- [PASSAGE CHOISI]:
━━━━━━━━━━
Nous revendiquions le féminisme et le marxisme et nous voulions être un lieu de propositions et de débats. Avec quelques filles du mouvement (comme Emmanuelle de Lesseps qui fonda par la suite avec Christine Delphy, Questions féministes) nous avons mis en place un courant, non mixte, ouvert à toutes : le cercle Elisabeth-Dimitrieff, essentiellement à Paris, puis à Lyon et ensuite à Bordeaux et à Nantes, sans savoir exactement qui était E.-Dimitrieff sinon qu'elle avait été envoyé par Karl Marx auprès de la Commune de Paris en 1871. En fait, Elisabeth Dimitrieff a fondé avec Nathalie Lemel L'Union des femmes pour la défense de Paris en avril 1871. Elle militait pour la création d'ateliers coopératifs féminins. Elle a écrit dans une lettre : « L'organisation tendant à assurer le produit au producteur ne peut s'effectuer qu'au moyen d'associations productives libres exploitant les diverses industries à leur projet collectif. » L'autogestion était déjà au rendez-vous...
Toute notre action dans le mouvement a été déterminée par le fait qu'il ne devait pas se résumer à un mouvement d'intellectuelles et d'étudiantes mais qu'il avait vocation à devenir un mouvement féministe de masse. Mais comment informer et rassembler un maximum de femmes ? L'idée d'une pétition autour de la contraception et de l'avortement s'est peu à peu imposée, autant la nôtre que celle d'Anne Zelensky (Ligue du droit des femmes) ou de quelques rares autres. Je me souviens très bien de cette A.G. au cours de laquelle Zelensky avait été mandatée pour lancer cette proposition. La majorité de la salle regroupée autour de Antoinette Folique (Psychanalyse et politique, « psy et po », qui signa par la suite le Manifeste !) la rejeta sous prétexte qu'une pétition, c'était un truc crypto-stalinien ; quant au futures gouines rouges elles se plaignirent que c'était trop centré hétéro.
━━━━━━━━━━
- [LIGNES FOURNIES]:
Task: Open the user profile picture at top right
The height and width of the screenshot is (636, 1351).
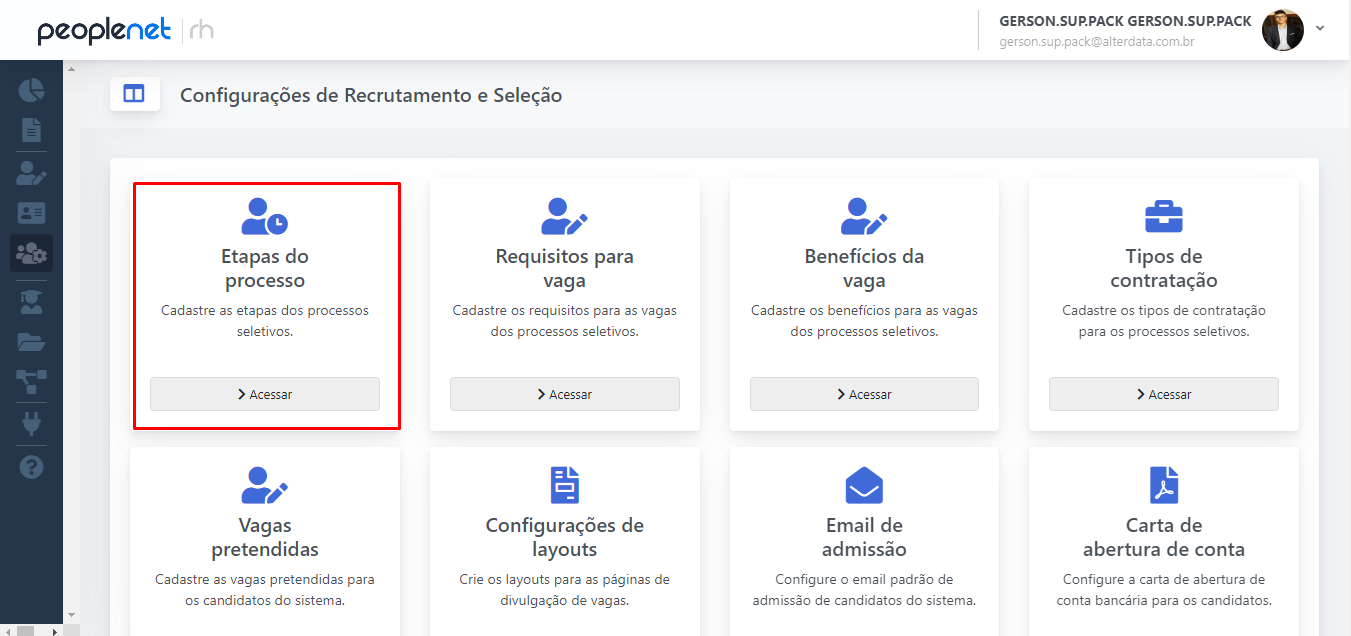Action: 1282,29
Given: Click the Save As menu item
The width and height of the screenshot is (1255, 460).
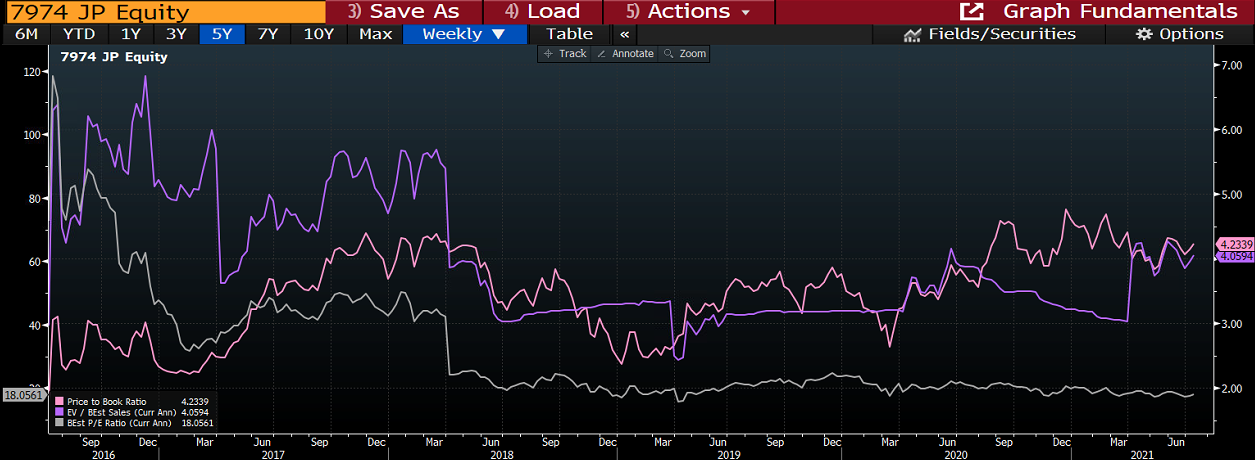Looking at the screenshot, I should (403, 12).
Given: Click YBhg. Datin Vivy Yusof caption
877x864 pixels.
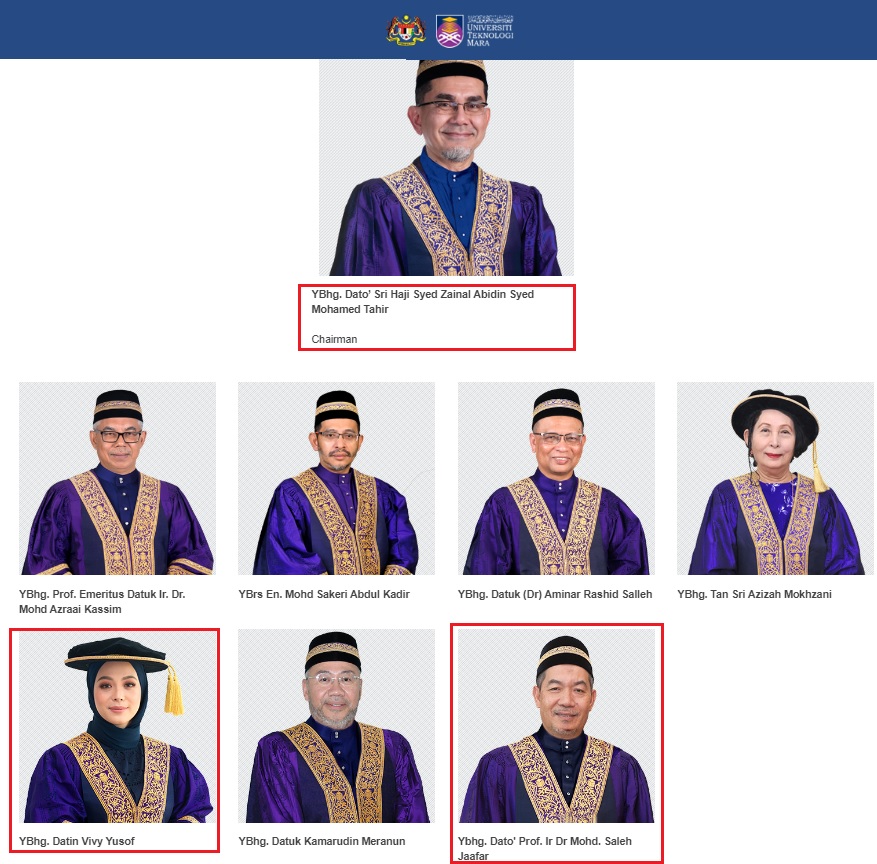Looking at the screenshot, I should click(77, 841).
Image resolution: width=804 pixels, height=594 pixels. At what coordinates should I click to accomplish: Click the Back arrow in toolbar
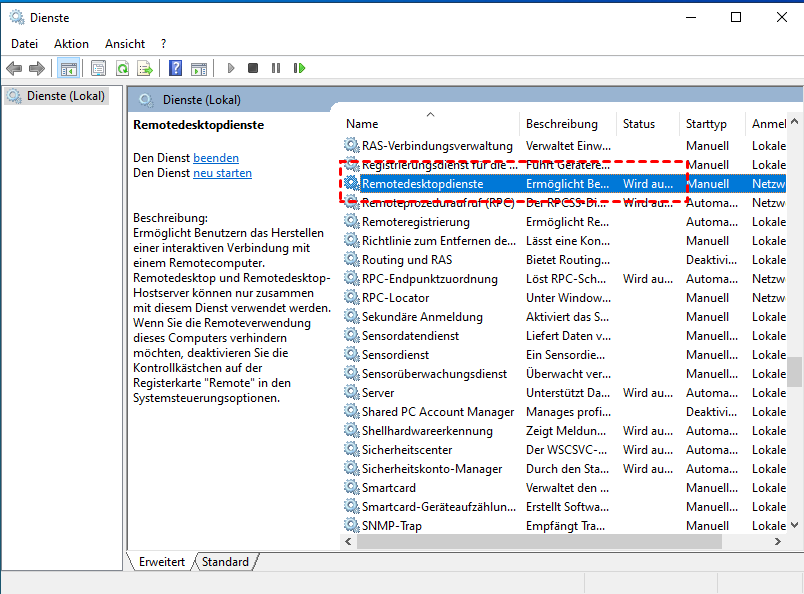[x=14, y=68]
━━━━━━━━━━
- [TRAVAIL DEMANDÉ]:
Recopiez sans changement le passage sur le mouvement féministe, depuis « Toute notre action » jusqu'à « trop centré hétéro. ».

- [SOLUTION PROPOSÉE]:
Toute notre action dans le mouvement a été déterminée par le fait qu'il ne devait pas se résumer à un mouvement d'intellectuelles et d'étudiantes mais qu'il avait vocation à devenir un mouvement féministe de masse. Mais comment informer et rassembler un maximum de femmes ? L'idée d'une pétition autour de la contraception et de l'avortement s'est peu à peu imposée, autant la nôtre que celle d'Anne Zelensky (Ligue du droit des femmes) ou de quelques rares autres. Je me souviens très bien de cette A.G. au cours de laquelle Zelensky avait été mandatée pour lancer cette proposition. La majorité de la salle regroupée autour de Antoinette Folique (Psychanalyse et politique, « psy et po », qui signa par la suite le Manifeste !) la rejeta sous prétexte qu'une pétition, c'était un truc crypto-stalinien ; quant au futures gouines rouges elles se plaignirent que c'était trop centré hétéro.